> [WORKING DATA]:
***

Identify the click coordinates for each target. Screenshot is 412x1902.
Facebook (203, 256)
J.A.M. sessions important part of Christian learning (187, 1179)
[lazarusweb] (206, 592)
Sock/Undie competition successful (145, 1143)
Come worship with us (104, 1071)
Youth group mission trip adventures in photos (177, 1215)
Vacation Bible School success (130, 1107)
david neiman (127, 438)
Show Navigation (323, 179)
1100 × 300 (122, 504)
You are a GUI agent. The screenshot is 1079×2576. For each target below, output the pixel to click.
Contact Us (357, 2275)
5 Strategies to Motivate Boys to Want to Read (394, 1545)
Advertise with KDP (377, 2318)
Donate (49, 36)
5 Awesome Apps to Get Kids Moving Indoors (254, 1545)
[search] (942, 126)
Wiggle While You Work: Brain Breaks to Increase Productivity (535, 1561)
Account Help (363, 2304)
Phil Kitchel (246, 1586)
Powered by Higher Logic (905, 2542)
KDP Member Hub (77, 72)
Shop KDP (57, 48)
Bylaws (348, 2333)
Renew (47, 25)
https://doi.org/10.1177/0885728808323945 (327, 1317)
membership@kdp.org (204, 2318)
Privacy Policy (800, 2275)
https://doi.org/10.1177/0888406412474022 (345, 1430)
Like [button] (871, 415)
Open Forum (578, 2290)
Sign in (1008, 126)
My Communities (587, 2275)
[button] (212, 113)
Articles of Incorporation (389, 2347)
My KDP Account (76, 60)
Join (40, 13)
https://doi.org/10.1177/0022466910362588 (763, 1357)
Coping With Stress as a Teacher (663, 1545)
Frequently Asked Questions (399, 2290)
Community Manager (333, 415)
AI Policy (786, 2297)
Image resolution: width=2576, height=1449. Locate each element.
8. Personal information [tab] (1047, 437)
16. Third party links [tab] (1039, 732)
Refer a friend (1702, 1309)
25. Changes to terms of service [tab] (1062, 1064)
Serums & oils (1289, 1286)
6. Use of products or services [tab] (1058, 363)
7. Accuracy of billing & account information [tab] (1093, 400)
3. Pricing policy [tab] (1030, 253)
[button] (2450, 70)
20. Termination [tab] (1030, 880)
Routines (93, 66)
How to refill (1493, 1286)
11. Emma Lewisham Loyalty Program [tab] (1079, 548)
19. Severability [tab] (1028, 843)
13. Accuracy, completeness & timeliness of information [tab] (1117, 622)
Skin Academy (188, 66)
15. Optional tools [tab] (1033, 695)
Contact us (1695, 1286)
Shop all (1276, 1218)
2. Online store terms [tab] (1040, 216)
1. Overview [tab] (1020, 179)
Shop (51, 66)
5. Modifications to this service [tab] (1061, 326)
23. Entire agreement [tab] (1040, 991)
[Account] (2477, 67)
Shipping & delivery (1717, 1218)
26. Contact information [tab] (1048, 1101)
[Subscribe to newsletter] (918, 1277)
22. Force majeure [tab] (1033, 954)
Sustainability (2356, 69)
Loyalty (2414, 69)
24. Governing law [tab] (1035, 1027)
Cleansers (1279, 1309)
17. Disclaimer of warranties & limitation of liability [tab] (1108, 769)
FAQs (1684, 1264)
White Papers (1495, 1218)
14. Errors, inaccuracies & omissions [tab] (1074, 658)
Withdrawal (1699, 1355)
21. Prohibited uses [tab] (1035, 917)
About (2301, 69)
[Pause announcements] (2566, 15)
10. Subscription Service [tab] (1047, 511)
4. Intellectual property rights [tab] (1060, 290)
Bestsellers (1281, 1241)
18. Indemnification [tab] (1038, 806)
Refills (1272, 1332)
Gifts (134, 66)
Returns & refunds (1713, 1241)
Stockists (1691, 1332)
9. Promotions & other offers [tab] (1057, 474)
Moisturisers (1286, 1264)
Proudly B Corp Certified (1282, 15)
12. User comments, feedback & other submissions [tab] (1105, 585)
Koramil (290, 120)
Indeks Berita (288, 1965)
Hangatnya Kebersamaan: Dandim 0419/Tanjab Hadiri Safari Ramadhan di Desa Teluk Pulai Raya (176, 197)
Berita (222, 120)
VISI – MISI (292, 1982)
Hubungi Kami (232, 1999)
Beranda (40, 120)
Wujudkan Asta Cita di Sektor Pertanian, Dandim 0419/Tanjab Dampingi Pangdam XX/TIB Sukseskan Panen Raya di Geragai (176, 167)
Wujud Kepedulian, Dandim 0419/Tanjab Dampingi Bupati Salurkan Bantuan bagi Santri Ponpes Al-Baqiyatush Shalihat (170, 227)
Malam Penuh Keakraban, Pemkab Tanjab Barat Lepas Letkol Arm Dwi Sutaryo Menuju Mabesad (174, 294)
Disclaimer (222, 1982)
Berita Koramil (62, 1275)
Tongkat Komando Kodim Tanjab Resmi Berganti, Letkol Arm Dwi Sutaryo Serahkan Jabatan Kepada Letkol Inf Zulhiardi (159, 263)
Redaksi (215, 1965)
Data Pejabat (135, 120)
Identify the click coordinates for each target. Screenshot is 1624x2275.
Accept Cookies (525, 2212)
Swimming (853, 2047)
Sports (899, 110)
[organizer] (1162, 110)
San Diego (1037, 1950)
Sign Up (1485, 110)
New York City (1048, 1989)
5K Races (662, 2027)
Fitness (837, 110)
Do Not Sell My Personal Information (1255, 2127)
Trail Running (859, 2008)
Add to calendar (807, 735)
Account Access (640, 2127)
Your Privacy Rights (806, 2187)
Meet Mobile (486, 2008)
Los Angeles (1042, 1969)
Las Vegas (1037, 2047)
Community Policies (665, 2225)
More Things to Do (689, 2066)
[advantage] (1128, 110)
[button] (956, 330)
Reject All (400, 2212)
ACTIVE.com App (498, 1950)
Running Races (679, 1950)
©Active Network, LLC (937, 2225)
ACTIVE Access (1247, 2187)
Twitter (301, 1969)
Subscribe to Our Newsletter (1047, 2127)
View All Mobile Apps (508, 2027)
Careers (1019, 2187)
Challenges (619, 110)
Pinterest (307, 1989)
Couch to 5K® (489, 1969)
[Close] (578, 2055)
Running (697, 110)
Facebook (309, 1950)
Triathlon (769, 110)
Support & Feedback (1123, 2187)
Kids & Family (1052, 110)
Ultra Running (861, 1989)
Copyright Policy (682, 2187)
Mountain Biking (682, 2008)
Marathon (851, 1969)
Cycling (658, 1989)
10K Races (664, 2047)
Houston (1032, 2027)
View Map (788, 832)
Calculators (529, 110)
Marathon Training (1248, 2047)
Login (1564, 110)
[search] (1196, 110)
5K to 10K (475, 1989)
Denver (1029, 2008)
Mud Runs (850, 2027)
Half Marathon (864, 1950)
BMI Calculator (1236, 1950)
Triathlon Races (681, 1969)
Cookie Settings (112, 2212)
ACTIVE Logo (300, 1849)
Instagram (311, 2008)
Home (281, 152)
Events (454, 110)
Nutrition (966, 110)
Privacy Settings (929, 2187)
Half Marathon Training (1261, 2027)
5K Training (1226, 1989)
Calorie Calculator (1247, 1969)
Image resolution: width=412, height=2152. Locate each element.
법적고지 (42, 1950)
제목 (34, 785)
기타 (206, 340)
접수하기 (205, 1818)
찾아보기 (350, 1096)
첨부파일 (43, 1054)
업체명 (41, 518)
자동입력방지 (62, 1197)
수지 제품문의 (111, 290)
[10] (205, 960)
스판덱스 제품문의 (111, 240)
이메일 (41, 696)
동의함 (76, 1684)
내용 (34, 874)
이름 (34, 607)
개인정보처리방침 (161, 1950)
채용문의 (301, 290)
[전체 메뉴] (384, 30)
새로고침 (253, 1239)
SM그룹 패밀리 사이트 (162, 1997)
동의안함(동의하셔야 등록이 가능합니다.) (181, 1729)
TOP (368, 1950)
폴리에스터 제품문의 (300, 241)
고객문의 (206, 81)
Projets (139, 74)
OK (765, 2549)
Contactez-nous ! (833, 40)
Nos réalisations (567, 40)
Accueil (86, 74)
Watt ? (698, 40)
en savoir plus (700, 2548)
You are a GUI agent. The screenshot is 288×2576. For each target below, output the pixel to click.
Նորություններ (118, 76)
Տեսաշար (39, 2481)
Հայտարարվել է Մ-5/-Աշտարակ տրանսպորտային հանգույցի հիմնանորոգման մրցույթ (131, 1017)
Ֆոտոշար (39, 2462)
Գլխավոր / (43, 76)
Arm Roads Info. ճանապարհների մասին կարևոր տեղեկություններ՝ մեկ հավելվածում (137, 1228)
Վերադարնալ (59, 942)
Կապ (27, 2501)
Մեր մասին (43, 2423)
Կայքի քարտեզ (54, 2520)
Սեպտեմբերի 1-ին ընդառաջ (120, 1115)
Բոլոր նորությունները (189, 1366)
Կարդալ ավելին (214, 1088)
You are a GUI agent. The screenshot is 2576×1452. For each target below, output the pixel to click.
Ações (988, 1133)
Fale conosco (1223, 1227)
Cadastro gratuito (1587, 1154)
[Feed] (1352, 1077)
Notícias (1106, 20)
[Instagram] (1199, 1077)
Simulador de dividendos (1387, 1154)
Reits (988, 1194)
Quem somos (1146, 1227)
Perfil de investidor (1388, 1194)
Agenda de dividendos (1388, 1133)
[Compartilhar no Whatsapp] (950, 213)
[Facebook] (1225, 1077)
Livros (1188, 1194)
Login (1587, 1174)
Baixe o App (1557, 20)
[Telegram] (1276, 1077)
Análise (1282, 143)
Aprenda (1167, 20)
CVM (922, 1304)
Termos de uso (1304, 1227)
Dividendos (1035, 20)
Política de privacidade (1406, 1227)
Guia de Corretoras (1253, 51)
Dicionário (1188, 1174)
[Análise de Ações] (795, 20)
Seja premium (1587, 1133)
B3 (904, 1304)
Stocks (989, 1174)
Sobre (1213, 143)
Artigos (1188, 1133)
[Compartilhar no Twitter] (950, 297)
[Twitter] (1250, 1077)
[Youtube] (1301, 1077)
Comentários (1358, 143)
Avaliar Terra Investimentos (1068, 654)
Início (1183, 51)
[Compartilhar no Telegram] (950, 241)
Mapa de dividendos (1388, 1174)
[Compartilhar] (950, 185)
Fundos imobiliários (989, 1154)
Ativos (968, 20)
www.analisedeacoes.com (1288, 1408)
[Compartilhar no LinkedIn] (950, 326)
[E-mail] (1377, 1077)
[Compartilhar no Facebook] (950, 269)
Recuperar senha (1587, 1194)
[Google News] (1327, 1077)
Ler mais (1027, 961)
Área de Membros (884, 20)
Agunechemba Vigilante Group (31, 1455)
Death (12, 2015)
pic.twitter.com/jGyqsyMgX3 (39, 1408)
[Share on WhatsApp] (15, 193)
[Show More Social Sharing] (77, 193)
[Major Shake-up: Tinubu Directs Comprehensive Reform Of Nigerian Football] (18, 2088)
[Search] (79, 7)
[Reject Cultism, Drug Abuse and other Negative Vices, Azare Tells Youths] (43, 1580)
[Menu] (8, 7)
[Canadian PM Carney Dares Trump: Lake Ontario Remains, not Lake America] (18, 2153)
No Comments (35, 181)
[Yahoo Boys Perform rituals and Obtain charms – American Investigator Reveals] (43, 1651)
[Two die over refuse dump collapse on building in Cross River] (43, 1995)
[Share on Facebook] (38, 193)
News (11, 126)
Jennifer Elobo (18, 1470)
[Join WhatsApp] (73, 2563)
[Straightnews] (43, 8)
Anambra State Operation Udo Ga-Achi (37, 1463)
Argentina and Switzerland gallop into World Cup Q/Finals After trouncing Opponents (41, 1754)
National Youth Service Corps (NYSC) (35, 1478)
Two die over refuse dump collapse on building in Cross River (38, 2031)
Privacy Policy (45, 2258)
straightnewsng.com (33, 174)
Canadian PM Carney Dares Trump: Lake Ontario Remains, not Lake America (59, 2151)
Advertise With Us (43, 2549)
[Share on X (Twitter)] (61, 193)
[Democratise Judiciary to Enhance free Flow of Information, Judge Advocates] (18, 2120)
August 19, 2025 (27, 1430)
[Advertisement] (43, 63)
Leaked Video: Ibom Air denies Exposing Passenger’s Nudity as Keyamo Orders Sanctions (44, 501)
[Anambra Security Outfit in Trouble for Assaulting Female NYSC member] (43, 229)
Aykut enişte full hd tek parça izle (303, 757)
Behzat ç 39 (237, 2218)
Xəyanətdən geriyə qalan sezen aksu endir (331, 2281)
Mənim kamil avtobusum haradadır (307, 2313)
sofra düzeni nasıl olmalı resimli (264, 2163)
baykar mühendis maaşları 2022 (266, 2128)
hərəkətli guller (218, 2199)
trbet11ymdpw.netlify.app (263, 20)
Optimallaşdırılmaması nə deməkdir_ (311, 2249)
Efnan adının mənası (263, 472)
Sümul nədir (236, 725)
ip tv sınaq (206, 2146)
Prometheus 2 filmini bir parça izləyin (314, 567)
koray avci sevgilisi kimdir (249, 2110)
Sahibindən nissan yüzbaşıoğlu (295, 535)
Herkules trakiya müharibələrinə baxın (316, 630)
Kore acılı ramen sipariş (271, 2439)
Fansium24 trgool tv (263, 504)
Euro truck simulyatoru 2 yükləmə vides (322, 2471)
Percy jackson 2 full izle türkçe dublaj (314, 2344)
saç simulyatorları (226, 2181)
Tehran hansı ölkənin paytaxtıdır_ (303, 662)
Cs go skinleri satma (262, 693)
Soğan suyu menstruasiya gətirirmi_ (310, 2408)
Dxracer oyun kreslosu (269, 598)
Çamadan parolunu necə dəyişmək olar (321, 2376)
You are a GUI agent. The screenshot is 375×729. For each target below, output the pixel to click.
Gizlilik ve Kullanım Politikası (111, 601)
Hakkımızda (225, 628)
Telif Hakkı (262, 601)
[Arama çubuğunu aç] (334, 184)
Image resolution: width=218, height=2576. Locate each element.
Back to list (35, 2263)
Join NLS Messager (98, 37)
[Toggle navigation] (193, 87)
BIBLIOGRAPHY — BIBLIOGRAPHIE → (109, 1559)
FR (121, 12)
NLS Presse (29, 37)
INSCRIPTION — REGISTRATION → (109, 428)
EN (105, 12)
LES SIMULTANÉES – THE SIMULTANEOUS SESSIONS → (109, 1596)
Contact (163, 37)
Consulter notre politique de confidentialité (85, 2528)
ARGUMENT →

***

> [EXERCISE PROMPT]:
Search the material above for the string "Boys", and copy every line in which it turns up.

> [EXERCISE SOLUTION]:
5 Strategies to Motivate Boys to Want to Read (394, 1545)
[Yahoo Boys Perform rituals and Obtain charms – American Investigator Reveals] (43, 1651)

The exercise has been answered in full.